Could you put the lines below into a numbered list, from the first one through the line with "Close the stats", leaving out any blank lines?

::::

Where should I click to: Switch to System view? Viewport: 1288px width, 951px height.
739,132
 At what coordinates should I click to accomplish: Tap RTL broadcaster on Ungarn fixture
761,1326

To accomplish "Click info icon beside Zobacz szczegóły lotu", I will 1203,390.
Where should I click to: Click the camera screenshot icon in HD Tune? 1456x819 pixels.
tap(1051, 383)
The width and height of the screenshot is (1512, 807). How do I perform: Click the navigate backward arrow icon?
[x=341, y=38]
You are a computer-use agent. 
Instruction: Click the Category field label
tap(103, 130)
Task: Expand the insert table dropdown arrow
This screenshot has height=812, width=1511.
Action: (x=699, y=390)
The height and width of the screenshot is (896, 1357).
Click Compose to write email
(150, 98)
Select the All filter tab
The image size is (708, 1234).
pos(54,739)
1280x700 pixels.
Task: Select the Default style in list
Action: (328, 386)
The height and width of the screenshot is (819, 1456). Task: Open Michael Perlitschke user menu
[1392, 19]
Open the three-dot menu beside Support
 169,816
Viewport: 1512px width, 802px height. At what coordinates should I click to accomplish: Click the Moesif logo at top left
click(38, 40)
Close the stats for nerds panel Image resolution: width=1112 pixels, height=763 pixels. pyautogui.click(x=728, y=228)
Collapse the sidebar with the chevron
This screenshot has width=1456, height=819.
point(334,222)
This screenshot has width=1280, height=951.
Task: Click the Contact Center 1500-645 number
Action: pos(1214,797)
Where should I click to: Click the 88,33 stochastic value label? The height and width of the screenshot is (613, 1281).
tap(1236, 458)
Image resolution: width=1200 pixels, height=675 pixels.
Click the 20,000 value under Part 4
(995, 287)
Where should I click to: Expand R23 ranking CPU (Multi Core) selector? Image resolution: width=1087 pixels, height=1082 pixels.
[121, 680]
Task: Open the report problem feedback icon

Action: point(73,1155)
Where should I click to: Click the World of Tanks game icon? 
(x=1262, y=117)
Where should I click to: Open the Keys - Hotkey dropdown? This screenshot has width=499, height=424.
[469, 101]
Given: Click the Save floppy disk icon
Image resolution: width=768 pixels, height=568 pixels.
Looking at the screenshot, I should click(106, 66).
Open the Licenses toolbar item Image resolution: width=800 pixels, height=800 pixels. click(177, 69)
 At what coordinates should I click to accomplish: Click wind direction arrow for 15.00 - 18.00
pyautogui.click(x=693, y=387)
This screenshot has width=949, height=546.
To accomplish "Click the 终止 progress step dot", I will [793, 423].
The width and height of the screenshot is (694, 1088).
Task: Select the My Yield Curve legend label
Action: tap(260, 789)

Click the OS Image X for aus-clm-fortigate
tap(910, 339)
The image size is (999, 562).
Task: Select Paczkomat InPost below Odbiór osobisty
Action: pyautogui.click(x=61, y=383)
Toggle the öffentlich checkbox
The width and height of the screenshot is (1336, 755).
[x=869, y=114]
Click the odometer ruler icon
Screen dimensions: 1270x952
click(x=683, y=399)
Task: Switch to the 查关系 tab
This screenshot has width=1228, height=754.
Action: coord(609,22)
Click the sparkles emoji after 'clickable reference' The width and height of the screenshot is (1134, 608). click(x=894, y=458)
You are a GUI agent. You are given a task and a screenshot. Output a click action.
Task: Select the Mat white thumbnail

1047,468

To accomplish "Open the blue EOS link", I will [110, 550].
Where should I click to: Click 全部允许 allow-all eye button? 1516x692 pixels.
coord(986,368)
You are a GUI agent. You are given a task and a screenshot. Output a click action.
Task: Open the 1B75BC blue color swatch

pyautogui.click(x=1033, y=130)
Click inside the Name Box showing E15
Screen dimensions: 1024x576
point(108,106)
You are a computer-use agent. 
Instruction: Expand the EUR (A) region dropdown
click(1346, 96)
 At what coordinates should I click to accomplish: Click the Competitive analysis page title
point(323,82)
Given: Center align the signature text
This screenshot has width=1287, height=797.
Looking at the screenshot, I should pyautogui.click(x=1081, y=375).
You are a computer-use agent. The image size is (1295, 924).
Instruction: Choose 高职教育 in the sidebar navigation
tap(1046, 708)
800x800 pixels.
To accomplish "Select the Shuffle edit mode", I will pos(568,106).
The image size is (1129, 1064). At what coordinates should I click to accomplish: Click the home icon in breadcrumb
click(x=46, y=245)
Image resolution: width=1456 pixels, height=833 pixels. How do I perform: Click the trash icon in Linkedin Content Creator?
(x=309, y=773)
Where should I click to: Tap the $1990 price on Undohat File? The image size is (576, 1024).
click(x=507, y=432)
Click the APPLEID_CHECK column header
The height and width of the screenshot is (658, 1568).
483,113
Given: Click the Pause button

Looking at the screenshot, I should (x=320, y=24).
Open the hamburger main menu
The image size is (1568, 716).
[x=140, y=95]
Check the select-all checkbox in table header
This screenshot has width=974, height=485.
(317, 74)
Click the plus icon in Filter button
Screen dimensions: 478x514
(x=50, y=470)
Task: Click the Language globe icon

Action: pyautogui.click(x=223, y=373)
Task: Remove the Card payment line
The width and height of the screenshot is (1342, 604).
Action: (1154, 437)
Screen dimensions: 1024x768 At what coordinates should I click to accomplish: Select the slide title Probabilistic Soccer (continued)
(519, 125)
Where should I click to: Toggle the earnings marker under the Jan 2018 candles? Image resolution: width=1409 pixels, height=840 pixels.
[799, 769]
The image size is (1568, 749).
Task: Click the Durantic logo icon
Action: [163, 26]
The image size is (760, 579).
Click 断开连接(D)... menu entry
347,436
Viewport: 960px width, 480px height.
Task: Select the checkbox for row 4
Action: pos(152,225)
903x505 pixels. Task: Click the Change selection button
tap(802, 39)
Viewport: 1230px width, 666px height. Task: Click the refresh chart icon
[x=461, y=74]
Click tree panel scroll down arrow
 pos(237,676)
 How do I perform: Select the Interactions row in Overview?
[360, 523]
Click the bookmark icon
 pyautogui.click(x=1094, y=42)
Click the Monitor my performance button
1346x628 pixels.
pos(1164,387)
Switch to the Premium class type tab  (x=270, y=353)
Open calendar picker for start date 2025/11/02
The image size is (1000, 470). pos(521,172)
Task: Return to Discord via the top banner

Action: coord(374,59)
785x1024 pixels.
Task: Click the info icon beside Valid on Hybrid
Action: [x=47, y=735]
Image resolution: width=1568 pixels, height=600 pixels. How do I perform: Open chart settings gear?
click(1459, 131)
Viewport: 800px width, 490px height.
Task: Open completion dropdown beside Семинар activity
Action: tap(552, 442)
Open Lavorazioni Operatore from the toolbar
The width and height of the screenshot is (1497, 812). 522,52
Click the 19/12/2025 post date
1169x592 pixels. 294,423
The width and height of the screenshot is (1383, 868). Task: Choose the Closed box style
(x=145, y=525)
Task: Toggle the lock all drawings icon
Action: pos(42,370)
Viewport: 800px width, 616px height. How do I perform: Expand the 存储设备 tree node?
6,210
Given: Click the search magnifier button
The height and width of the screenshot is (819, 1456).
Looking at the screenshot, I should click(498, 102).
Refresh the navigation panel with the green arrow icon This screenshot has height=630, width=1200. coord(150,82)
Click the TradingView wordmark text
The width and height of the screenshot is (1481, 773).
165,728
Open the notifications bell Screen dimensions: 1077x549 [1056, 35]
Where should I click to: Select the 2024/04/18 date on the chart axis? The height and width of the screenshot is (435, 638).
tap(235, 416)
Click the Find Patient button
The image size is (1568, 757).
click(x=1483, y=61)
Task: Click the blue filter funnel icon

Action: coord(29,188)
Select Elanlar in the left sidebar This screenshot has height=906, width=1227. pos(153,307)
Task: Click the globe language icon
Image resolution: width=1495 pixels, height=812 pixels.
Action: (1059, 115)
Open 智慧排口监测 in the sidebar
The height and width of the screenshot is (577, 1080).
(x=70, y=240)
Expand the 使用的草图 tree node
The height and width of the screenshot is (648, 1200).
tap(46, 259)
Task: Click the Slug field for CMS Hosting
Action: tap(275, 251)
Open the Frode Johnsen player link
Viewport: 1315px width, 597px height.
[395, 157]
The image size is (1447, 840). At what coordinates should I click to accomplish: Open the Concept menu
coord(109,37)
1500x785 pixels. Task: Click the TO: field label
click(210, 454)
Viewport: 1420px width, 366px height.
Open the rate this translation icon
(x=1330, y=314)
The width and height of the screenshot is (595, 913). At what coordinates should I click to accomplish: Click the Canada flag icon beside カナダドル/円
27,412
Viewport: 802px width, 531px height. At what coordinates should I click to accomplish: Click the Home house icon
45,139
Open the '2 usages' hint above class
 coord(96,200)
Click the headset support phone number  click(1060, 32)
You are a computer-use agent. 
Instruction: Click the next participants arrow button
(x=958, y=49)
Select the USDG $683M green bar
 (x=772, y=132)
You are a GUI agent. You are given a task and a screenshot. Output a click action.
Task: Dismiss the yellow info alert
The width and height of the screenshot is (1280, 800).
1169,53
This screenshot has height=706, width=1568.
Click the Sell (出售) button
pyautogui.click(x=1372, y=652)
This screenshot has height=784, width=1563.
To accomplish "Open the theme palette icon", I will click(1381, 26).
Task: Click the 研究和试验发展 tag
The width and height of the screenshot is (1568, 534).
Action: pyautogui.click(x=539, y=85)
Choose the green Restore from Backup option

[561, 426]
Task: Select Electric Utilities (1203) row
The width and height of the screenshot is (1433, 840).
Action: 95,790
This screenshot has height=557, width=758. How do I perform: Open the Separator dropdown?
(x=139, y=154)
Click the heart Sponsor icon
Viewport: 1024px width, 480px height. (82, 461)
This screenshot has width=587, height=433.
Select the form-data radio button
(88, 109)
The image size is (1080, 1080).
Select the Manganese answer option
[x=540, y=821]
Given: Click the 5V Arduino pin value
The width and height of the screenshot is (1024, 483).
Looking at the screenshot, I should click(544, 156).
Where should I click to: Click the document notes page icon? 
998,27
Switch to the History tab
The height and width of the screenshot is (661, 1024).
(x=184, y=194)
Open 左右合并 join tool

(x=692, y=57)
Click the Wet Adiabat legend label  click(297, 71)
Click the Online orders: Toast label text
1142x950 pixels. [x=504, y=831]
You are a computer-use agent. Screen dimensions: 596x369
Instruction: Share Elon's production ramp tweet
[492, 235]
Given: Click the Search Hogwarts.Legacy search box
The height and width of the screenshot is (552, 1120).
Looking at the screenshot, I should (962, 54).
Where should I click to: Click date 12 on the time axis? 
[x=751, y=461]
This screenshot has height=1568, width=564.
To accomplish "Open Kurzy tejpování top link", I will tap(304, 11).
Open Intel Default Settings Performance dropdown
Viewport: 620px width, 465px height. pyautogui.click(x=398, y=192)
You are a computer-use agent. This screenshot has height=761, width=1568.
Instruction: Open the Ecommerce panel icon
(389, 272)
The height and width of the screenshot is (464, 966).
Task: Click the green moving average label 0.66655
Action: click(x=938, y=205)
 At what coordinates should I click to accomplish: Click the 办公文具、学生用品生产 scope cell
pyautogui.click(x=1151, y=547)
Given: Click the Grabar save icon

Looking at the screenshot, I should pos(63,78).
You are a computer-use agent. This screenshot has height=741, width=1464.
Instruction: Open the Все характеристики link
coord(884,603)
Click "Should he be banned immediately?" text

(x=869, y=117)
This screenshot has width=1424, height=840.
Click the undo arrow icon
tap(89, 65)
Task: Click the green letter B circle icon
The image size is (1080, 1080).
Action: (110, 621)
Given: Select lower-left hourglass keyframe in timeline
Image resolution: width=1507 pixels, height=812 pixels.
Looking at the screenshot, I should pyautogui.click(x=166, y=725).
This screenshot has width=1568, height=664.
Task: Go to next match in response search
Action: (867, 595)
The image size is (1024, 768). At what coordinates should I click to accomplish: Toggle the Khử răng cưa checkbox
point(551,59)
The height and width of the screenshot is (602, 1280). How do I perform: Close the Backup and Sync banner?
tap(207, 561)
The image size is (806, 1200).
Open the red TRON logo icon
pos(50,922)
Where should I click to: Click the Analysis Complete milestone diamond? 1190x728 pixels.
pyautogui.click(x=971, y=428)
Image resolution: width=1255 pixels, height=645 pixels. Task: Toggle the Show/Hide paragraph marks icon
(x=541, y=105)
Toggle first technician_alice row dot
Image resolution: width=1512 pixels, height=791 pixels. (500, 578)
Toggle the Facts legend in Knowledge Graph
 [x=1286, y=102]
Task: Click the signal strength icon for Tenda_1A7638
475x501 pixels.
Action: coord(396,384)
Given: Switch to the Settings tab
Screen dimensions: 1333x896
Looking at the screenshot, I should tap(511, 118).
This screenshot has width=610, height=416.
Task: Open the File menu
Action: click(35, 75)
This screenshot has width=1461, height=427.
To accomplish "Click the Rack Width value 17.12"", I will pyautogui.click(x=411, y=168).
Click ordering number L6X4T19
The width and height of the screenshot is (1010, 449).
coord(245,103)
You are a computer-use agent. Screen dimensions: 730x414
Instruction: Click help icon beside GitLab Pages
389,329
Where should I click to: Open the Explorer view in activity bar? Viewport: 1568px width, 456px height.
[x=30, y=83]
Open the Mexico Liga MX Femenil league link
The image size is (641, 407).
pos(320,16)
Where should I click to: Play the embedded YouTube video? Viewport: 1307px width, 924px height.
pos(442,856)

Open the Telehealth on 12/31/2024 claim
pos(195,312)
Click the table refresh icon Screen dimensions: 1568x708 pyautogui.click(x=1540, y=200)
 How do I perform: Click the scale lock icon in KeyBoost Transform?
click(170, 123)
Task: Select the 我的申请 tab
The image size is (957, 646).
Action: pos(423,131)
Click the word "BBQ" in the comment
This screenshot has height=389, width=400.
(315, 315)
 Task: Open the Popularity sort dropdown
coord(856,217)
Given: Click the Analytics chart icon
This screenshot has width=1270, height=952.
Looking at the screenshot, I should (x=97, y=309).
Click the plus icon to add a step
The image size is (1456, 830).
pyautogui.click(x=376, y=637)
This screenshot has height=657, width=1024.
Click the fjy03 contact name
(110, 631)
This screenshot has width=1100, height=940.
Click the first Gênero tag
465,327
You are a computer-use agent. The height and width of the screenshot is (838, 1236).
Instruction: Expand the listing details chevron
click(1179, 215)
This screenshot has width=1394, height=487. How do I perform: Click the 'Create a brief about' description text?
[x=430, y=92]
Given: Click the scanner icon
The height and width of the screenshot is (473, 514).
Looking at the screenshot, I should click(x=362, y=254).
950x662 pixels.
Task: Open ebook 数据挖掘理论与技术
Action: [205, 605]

::::

> **Result of this exercise**:
1. Where should I click to: Switch to System view? Viewport: 1288px width, 951px height.
2. 739,132
3.  At what coordinates should I click to accomplish: Tap RTL broadcaster on Ungarn fixture
4. 761,1326
5. To accomplish "Click info icon beside Zobacz szczegóły lotu", I will 1203,390.
6. Where should I click to: Click the camera screenshot icon in HD Tune? 1456x819 pixels.
7. tap(1051, 383)
8. The width and height of the screenshot is (1512, 807). How do I perform: Click the navigate backward arrow icon?
9. [x=341, y=38]
10. You are a computer-use agent. 
11. Instruction: Click the Category field label
12. tap(103, 130)
13. Task: Expand the insert table dropdown arrow
14. This screenshot has height=812, width=1511.
15. Action: (x=699, y=390)
16. The height and width of the screenshot is (896, 1357).
17. Click Compose to write email
18. (150, 98)
19. Select the All filter tab
20. The image size is (708, 1234).
21. pos(54,739)
22. 1280x700 pixels.
23. Task: Select the Default style in list
24. Action: (328, 386)
25. The height and width of the screenshot is (819, 1456). Task: Open Michael Perlitschke user menu
26. [1392, 19]
27. Open the three-dot menu beside Support
28.  169,816
29. Viewport: 1512px width, 802px height. At what coordinates should I click to accomplish: Click the Moesif logo at top left
30. click(38, 40)
31. Close the stats for nerds panel Image resolution: width=1112 pixels, height=763 pixels. pyautogui.click(x=728, y=228)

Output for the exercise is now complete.